A report released today by the Australian Human Rights Commission showing less than one in five people who experienced sexual harassment in the last five years reported it shows our workplaces rules are failing workers.
The AHRC report found one in three people had experienced sexual harassment at work in the last five years, a marked increase in the prevalence rate recorded by previous surveys. The report found that 17 percent of people who experienced workplace sexual harassment made a formal complaint, or reported it. It also found almost 80 percent of perpetrators of workplace sexual harassment in the past five years were male.
These findings show that the current rules which are intended to protect workers from workplace sexual harassment are failing. The current solutions are entirely reactive and individualistic and involve lengthy, costly legal processes. People are often afraid to speak up for fear of victimization. The laws need to change to make it easier for workers to get justice and to require employers to take proactive steps to prevent workplace sexual harassment before it occurs.
There’s an urgent need to take steps to address all the compounding factors of gender inequality; including insecure work, wage stagnation, pay inequality and poor occupational health and safety practices. These factors create unsafe workplaces and addressing them is critical to ensure long lasting, effective solutions which protect people are risk of sexual harassment at work.
See attached report for an extensive overview of how the rules for working women need to be improved.
Quote attributable to ACTU President Michele O’Neil
“The survey findings show the rules are failing working women. We know that often when working women come forward about being sexually harassed at work they are ostracized or worse they may be bullied, sidelined, not promoted, or even dismissed.

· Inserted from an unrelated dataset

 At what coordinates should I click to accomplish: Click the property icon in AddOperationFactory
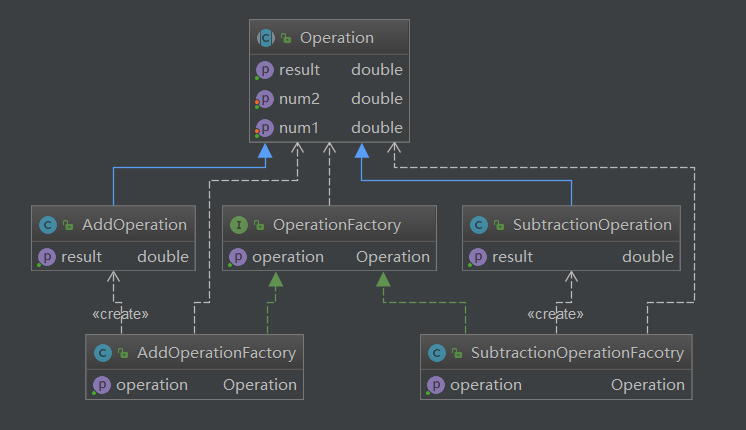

We need to change the rules to allow for systemic action against workplace sexual harassment.
“The ACTU has long been calling for stronger and more effective measures to prevent, address and redress all forms of violence and sexual harassment at work.
“Sexual harassment at work is driven by power imbalances and gender inequality, and compounded by poor, unsafe and insecure work practices and conditions.
“We need a package of reforms to address this, including powers for the Fair Work Commission to quickly and effectively resolve sexual harassment complaints.”